Small, gas-powered engines are about to overtake cars as the worst polluters in California. Operating the best-selling commercial lawn mower for one hour emits as much smog-forming pollution as driving a Toyota Camry from Los Angeles to Las Vegas.
Not only do gas-powered garden tools contribute to general air pollution, but the gardeners who operate them are exposed to carcinogenic exhaust fumes that raise their risk of carbon monoxide poisoning and respiratory illness. In 2020, California will consider new emission standards, but you can just say “No” to gas-powered garden tools now.

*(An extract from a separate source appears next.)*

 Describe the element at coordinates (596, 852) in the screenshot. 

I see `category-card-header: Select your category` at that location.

Most leaf blowers utilize a two-stroke engine. Fuel must be mixed with oil in these engines. Only 70 percent of the fuel completely combusts. As a result, two-stroke engines produce nearly 300 times the hydrocarbon emissions of a pickup truck.

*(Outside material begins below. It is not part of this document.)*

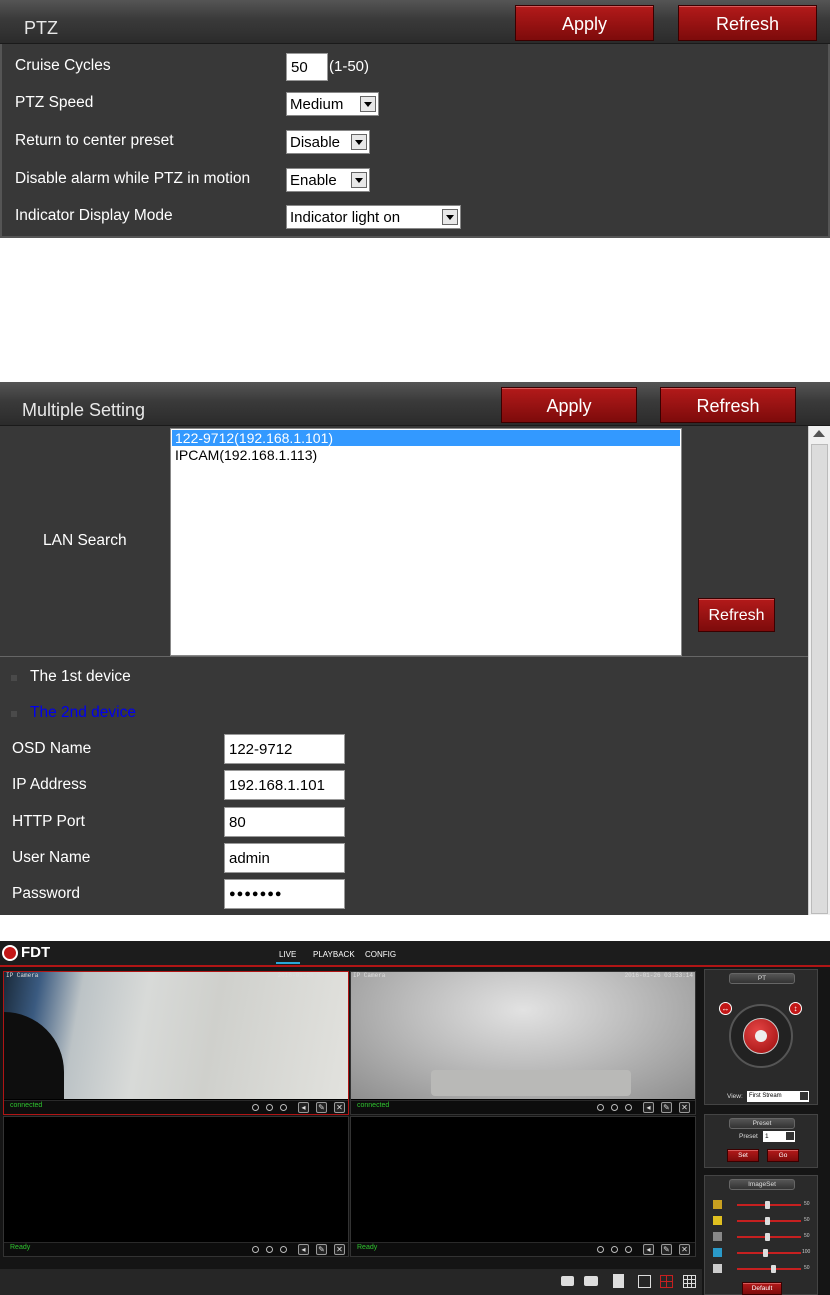 This screenshot has height=1295, width=830. I want to click on preset-label: Preset, so click(748, 1136).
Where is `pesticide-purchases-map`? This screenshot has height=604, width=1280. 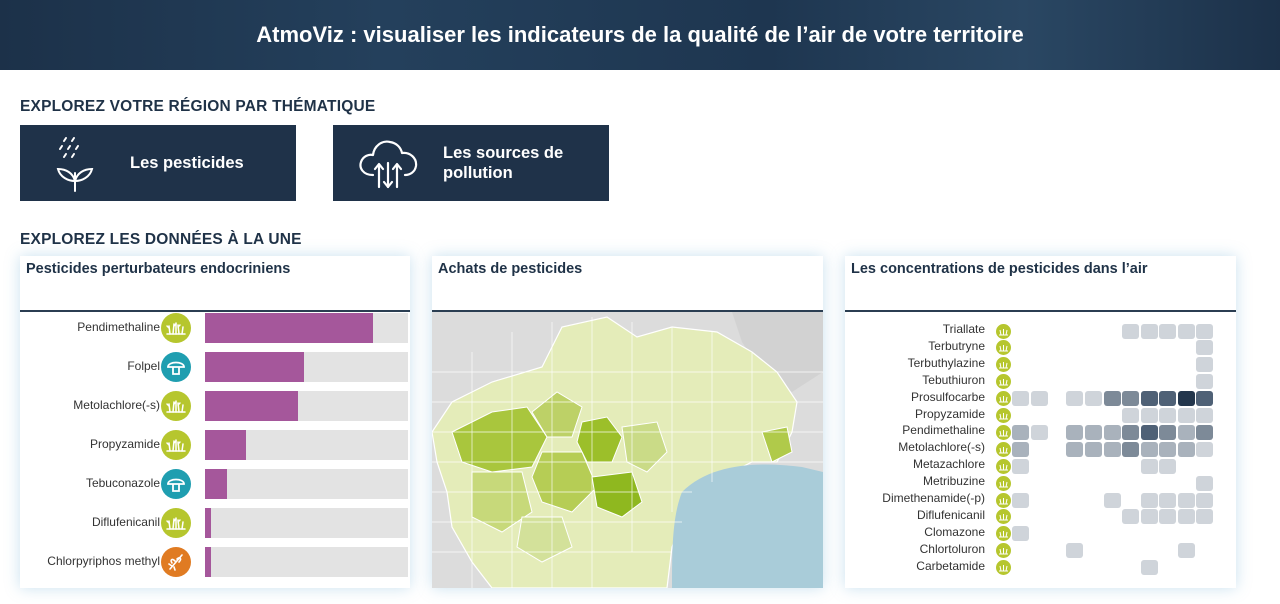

Leaf blower haters would argue that the machines are unnecessary in the first place — leaves should be raked up, not blown around — but if you find them useful, performance ratings for electric models are as high as gas.

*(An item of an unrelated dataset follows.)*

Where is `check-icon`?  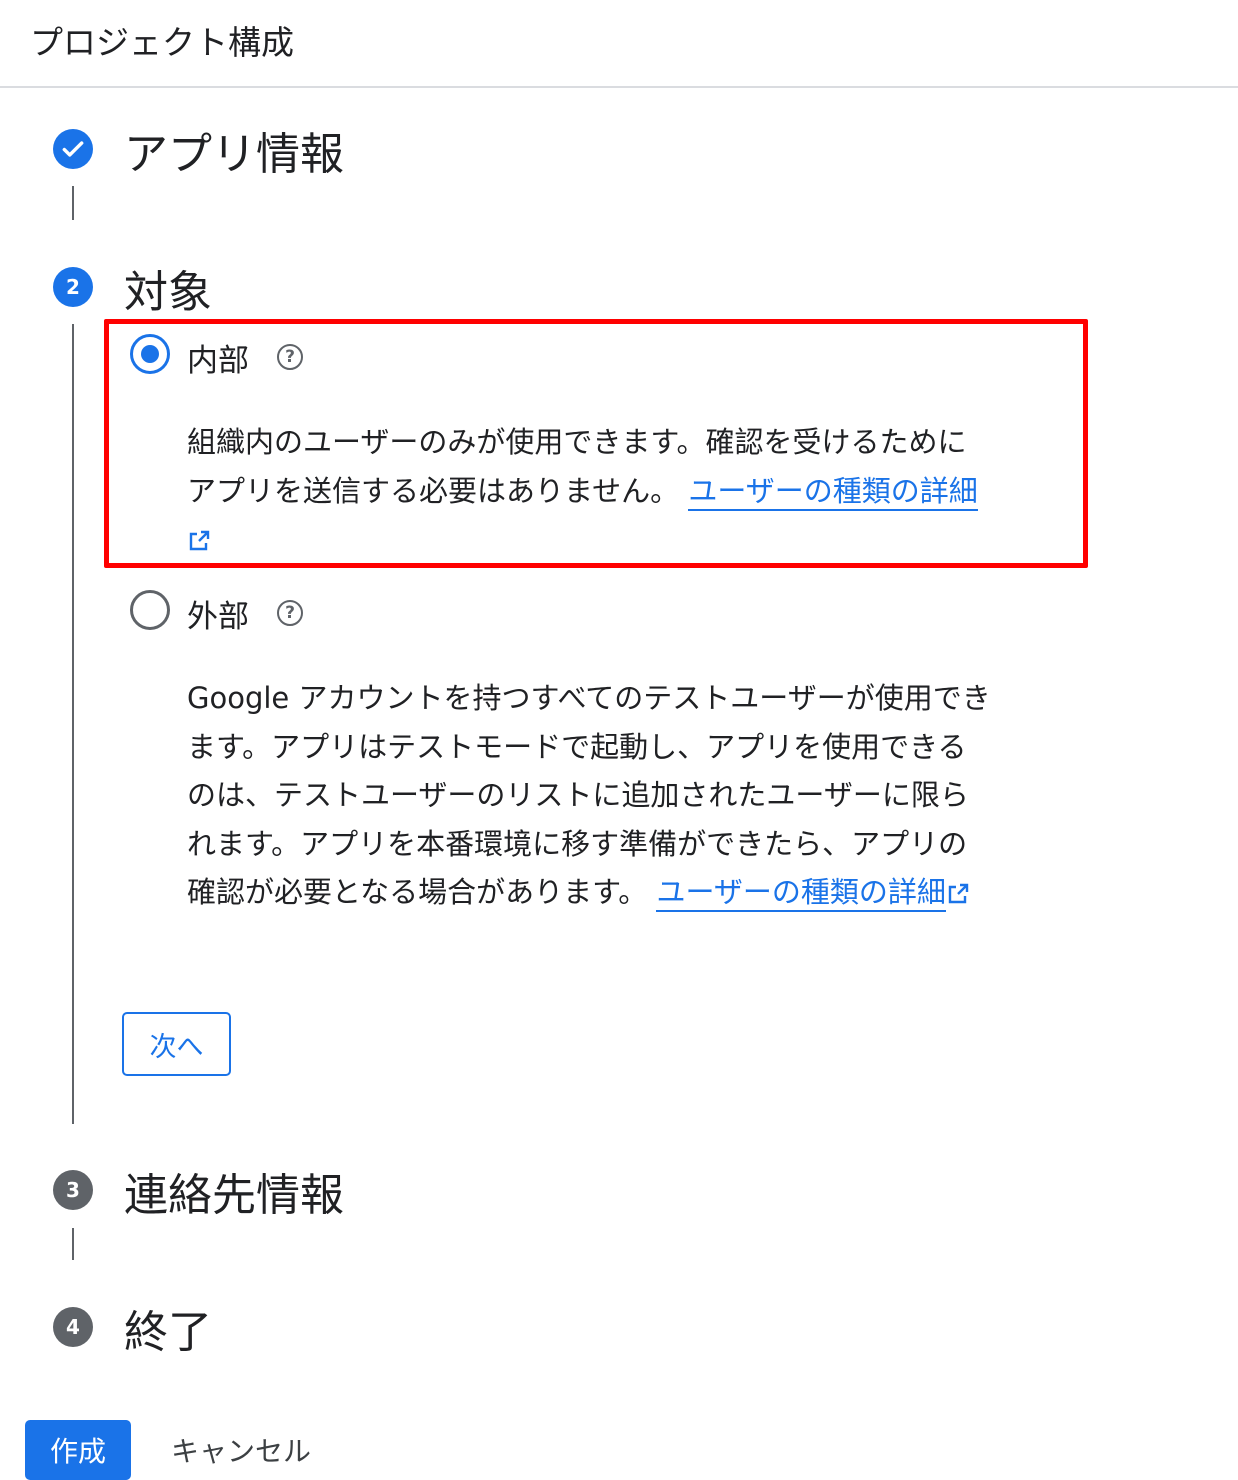
check-icon is located at coordinates (73, 149).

Gas mowers are responsible for five percent of U.S. air pollution and each year they result in more spilled fuel than the Exxon Valdez.
Lawn mowers are not as easy to do without as leaf blowers, but there are plenty of alternatives to gas. You can take the greenest route with a push mower, but if you must use power, choose electric. Both corded and battery models perform as well as a gas lawn mower, with less noise and pollution.
As with all power tools, first consider whether you really need a hedge trimmer. Keeping a hedge from dominating a smaller garden is a high-maintenance proposition no matter what tools you use. If you have enough space, you can plant an edible hedge, which doesn’t require a formal, trimmed shape.
If you already have a formal hedge that’s too big to manage with a manual pair of shears, electric is the way to go. Home Depot reviewed power hedge trimmers and found that electric hedge trimmers were not only quieter but also more powerful than gas trimmers.
Depending on where you grew up, you call the string trimmer a weed whacker or weed eater. Whatever you call it, the string trimmer is invaluable for overgrown lawns and getting into spaces lawn mowers can’t reach.
The trade-offs between gas and electric trimmers are familiar: gas is loud and polluting and causes vibrations that can cause nerve and circulatory damage. However, extension cords may not reach all areas of a very large yard. A cordless electric may not have enough charge to do the whole job at once.
If you are fighting thicker overgrowth, electric trimmers may not have enough power to the get job done. On the other hand, if your brush problem is too big for an electric trimmer, you might be better off hiring goats than using power tools.